クエリクラスタリングは、クエリを潜在的な能力要求を反映したグループに分類することで、能力を考慮したLLM評価を可能にする。既存のクラスタリング手法は主にセマンティックな分類体系や埋め込みに依存しているが、表面レベルのセマンティクスと実際のモデル性能との間に乖離があるため、こうした潜在的な能力要求を捉えきれないことが多い。本稿では、ECCアルゴリズムを提案する。ECCは、限定的な事後モデル比較を用いて事前のセマンティック埋め込みを補正し、表面レベルのセマンティクスと潜在的な能力要求とのギャップを埋める。ECCは各クラスタをブラッドリー・テリー・モデルでパラメータ化された能力プロファイルによって特徴づけ、学習可能な混合重みを用いて複合的な能力要求を持つクエリに対応する。これにより、クエリ固有のLLM能力推定を支援する柔軟で能力認識型のクラスタリング構造を共同学習する。大規模な定量的・定性的評価により、ECCはLLMの能力ランキング品質を大幅に向上させ、人手によるラベリングおよび埋め込みベースのベースラインと比較してそれぞれ平均17.64ポイント、18.02ポイントの改善を達成し、クエリルーティングなどの下流タスクにおいても有効性が確認された。

English

Query clustering organizes queries into groups that reflect shared latent capability demands, enabling capability-aware LLM evaluation. Existing clustering methods, which primarily rely on semantic taxonomies or embeddings, often fail to capture such latent capability requirements due to a misalignment between surface-level semantics and actual model performance. We propose ECC, an algorithm that calibrates prior semantic embeddings using limited posterior model comparisons to bridge the gap between surface-level semantics and latent capability requirements.

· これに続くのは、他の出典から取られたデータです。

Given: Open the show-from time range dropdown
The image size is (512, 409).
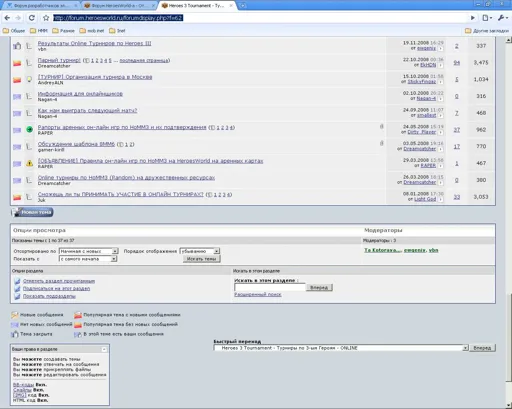Looking at the screenshot, I should 88,259.
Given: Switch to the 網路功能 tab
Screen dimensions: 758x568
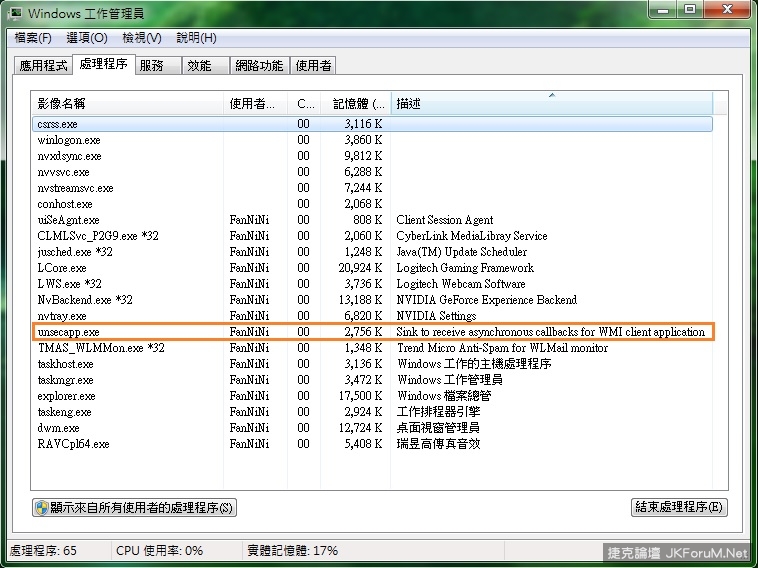Looking at the screenshot, I should (258, 66).
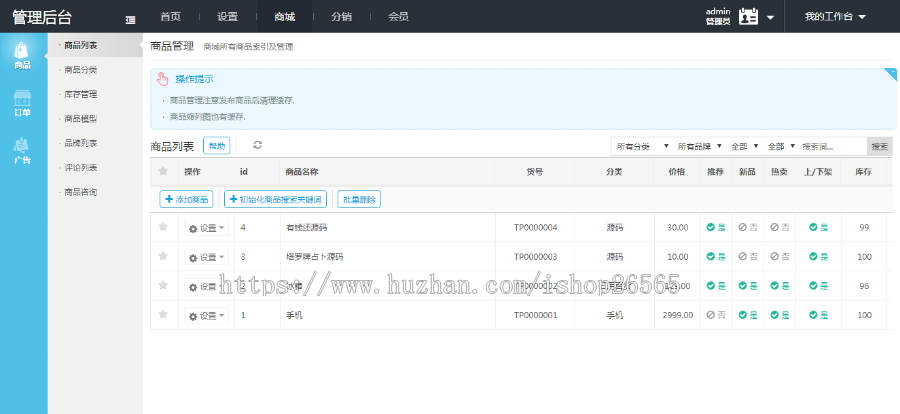Click the sidebar collapse icon beside 管理后台
Screen dimensions: 900x414
pyautogui.click(x=131, y=18)

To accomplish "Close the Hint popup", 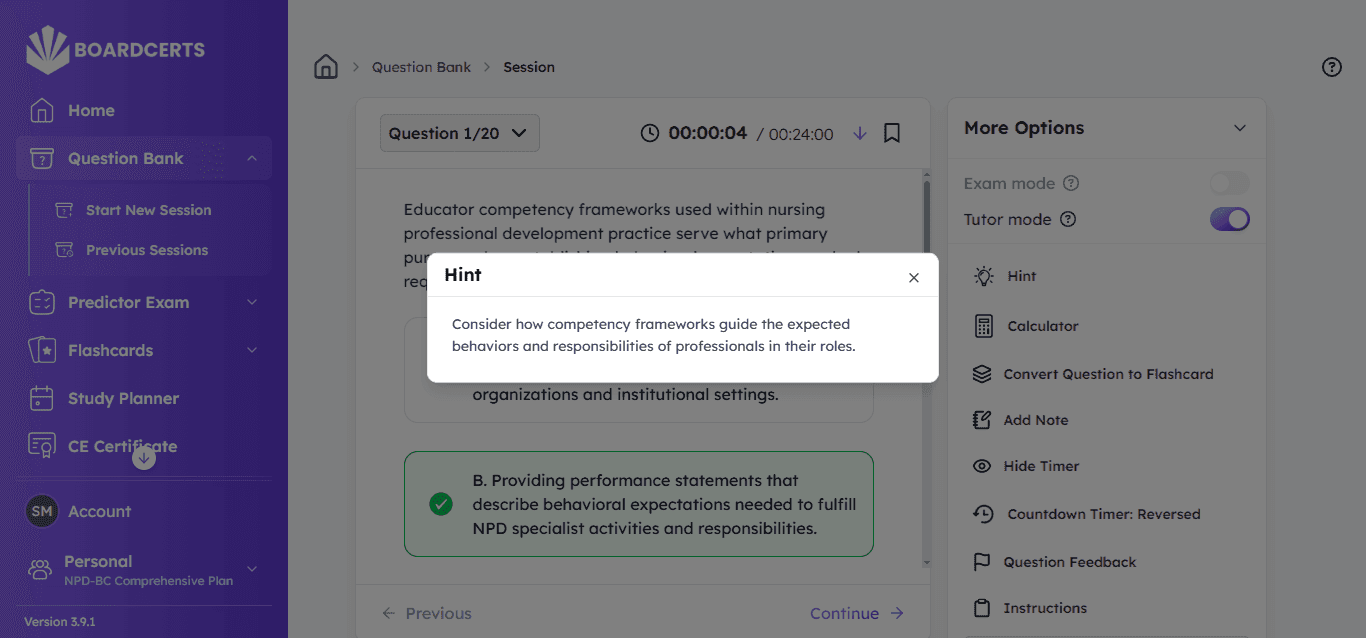I will coord(913,278).
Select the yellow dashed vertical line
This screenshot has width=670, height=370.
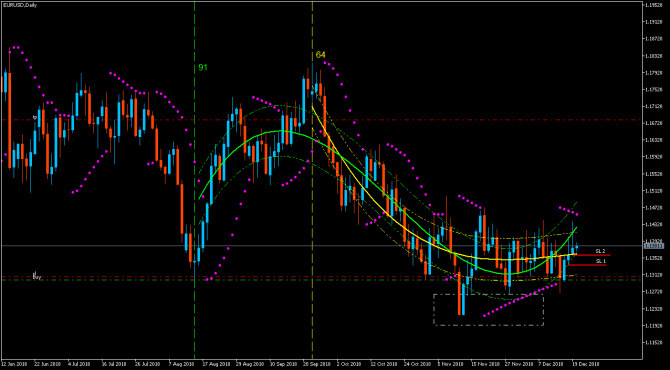pyautogui.click(x=312, y=179)
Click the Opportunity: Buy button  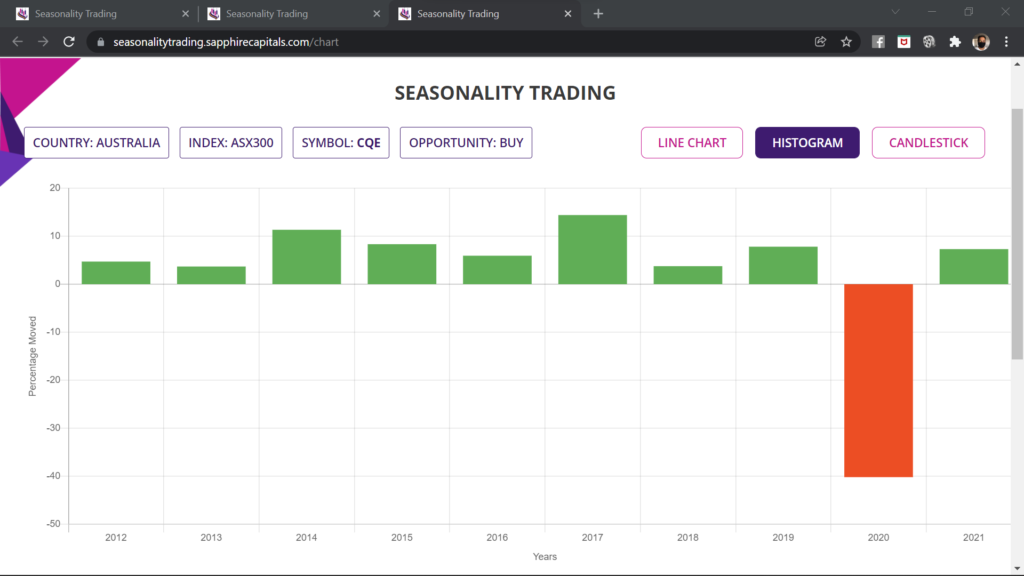466,143
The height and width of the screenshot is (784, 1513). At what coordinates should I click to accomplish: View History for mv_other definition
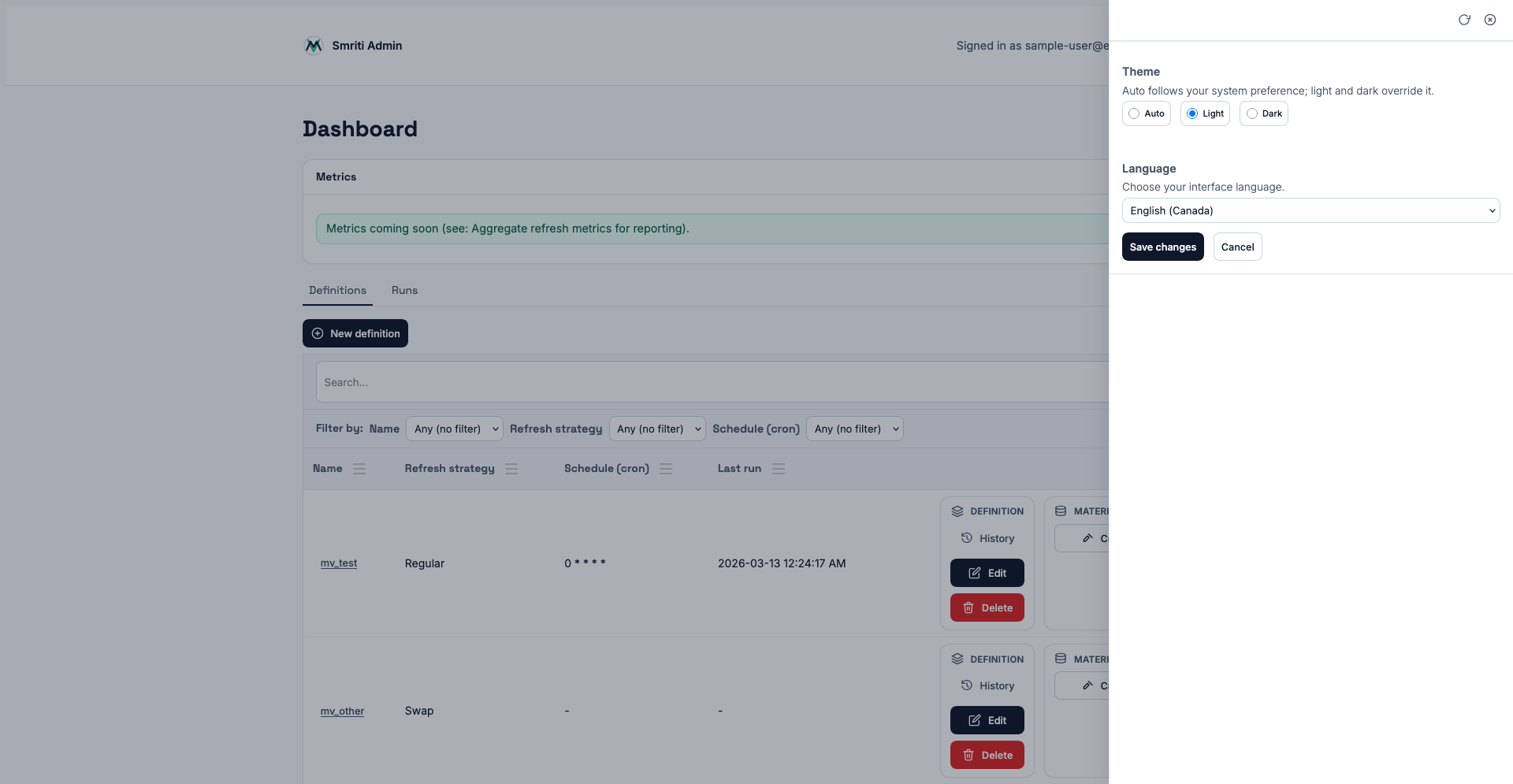pyautogui.click(x=987, y=686)
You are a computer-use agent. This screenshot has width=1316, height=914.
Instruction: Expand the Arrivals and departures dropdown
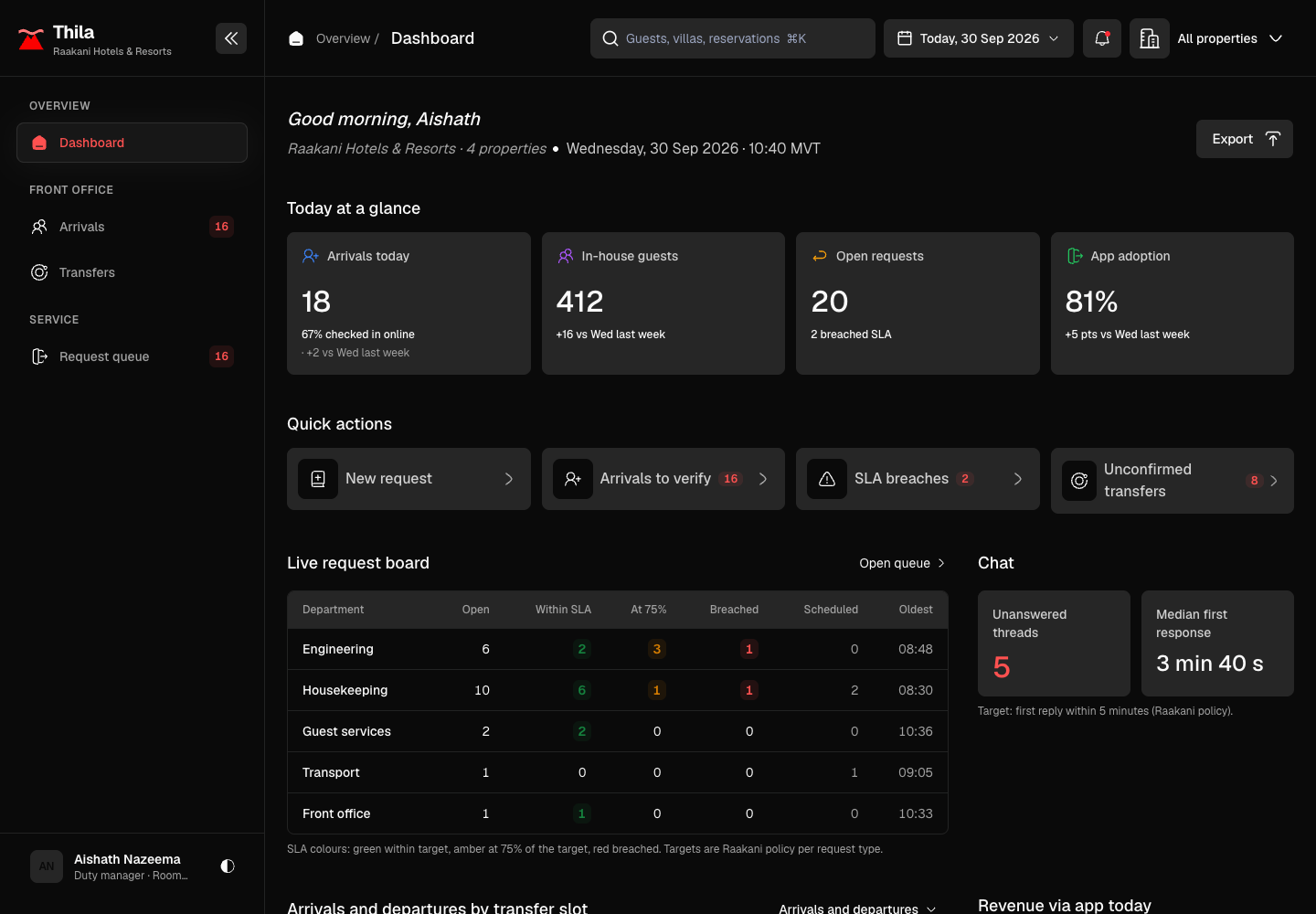857,909
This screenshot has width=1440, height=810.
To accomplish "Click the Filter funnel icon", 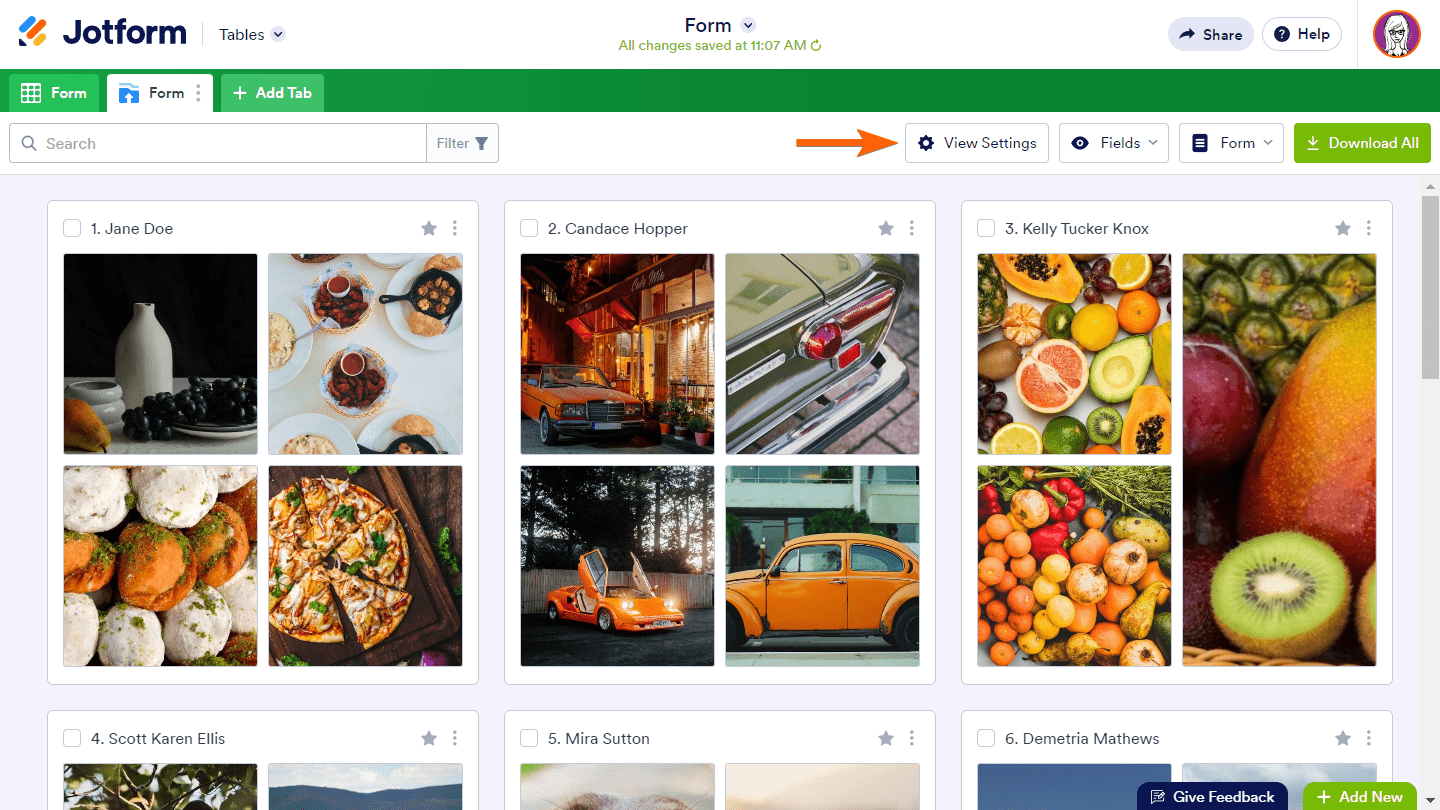I will pyautogui.click(x=482, y=143).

ECC characterizes each cluster through a capability profile parameterized by a Bradley-Terry model and uses trainable mixture weights to accommodate queries with mixed capability demands, jointly learning a flexible, capability-aware clustering structure that supports query-specific inference of LLM capabilities. Extensive quantitative and qualitative evaluations demonstrate that ECC significantly improves LLM capability ranking quality, outperforming human-labeled and embedding-based baselines by an average of 17.64 and 18.02 percentage points, respectively, and proves effective in downstream tasks such as query routing.